El 38 por ciento tuvo como detonante la terminación de la relación.
El tercero demuestra que los feminicidios infantiles representan el 9 por ciento de los casos analizados, correspondientes a cuatro niñas entre 1 y 11 años. En todos los hechos, los responsables fueron hombres con quienes las niñas tenían vínculos familiares o de parentesco. En uno de los casos se encontró que el presunto agresor ya había ejercido violencia física con arma blanca contra la madre de la niña.
Juliana Martínez Londoño, subsecretaria del Cuidado y Políticas de la Igualdad, mencionó que “tenemos unos retos institucionales enormes relacionados con no normalizar la violencia contra las niñas y, en esa misma medida, no desestimar las señales de alerta que se realizan por parte de ellas y de otros familiares”.

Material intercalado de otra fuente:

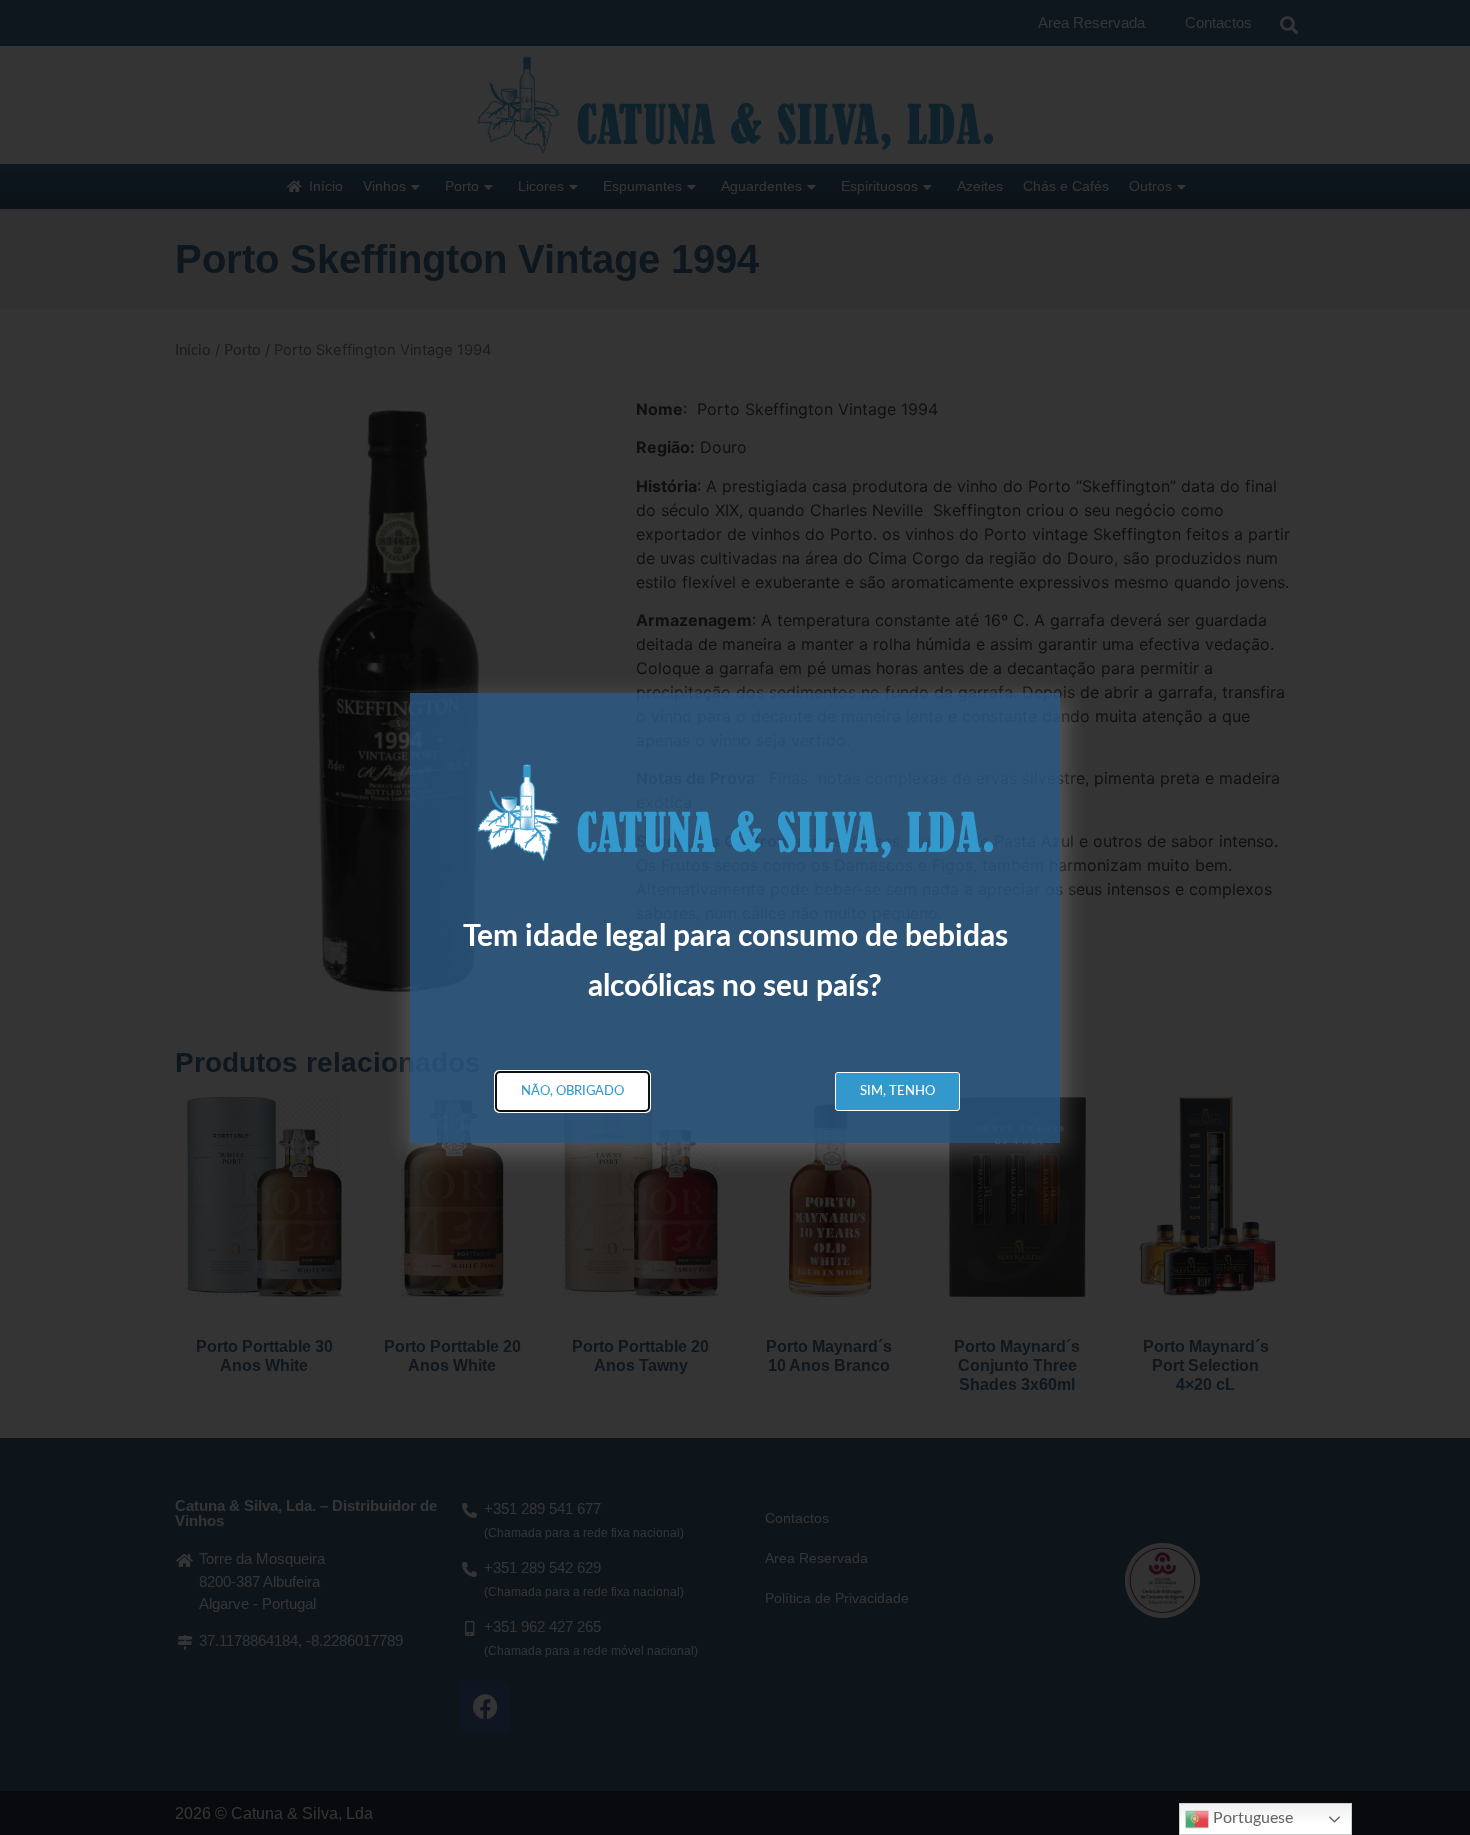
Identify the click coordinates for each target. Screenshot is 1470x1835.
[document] (735, 917)
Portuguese (1251, 1818)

El impacto del feminicidio se extiende más allá de la víctima directa: el 81 por ciento de los casos dejaron víctimas indirectas, principalmente niñas y niños. En el 62 por ciento hubo hijos como víctimas indirectas, la mayoría, menores de edad, y en el 23 por ciento estuvieron presentes en el hecho.
En un 19 por ciento adicional, las madres de las víctimas también resultaron afectadas como víctimas indirectas.
La investigación muestra que la violencia feminicida no afecta a todas las mujeres por igual: su impacto es mayor en quienes viven en contextos de discriminación y desigualdad estructural. Del total de casos analizados, el 13 por ciento eran mujeres migrantes, la mitad venezolanas y la mitad sin nacionalidad determinada.
Además, el 4 por ciento ejercía actividades sexuales pagadas, otro 4 por ciento fueron víctimas del conflicto armado y el 2 por ciento pertenecía a comunidades indígenas.
El análisis también reveló un subregistro: Entre 2023 y 2024, además de los 47 feminicidios tipificados oficialmente, se identifican 43 homicidios de mujeres con indicios de motivación de género que no fueron reconocidos jurídicamente como feminicidios.
Si se amplía la mirada al periodo 2020–2024, la Fiscalía tipificó 97 feminicidios en Bogotá, con una distribución desigual entre localidades. Las tasas más altas se registraron en Los Mártires (6,1 %), Tunjuelito (4,4 %), Ciudad Bolívar (3,6 %), Santa Fe (3,3 %) y Usme (3,1 %).
Por el contrario, Chapinero, Teusaquillo, Antonio Nariño, Puente Aranda, La Candelaria y Sumapaz no reportaron ningún caso tipificado en esos cuatro años.
El estudio identifica cuatro determinantes estructurales que explican por qué algunas localidades registran tasas más altas de feminicidio que otras.. Estas variables son: la seguridad integral, la proporción de mujeres cuidadoras no remuneradas, la informalidad laboral femenina y la informalidad laboral masculina.
Los resultados dejan claro que el feminicidio en Bogotá no se distribuye de manera uniforme ni al azar. Por el contrario, tiende a centrarse en zonas específicas de la ciudad, lo que evidencia diferencias territoriales marcadas.
Esta desigualdad refuerza la necesidad de intervenciones focalizadas, orientados a los sectores donde el riesgo es mayor y las mujeres enfrentan mayores vulnerabilidades.
Juliana Cortés Guerra, subsecretaria de Fortalecimiento de Capacidades y Oportunidades, explicó que la Fiscalía no siempre tipifica estos casos como feminicidio. Por esta razón, desde la Secretaría representamos a las víctimas indirectas para “poder tener un litigio estratégico y poder incidir en el marco del proceso para que se reconozca el feminicidio”.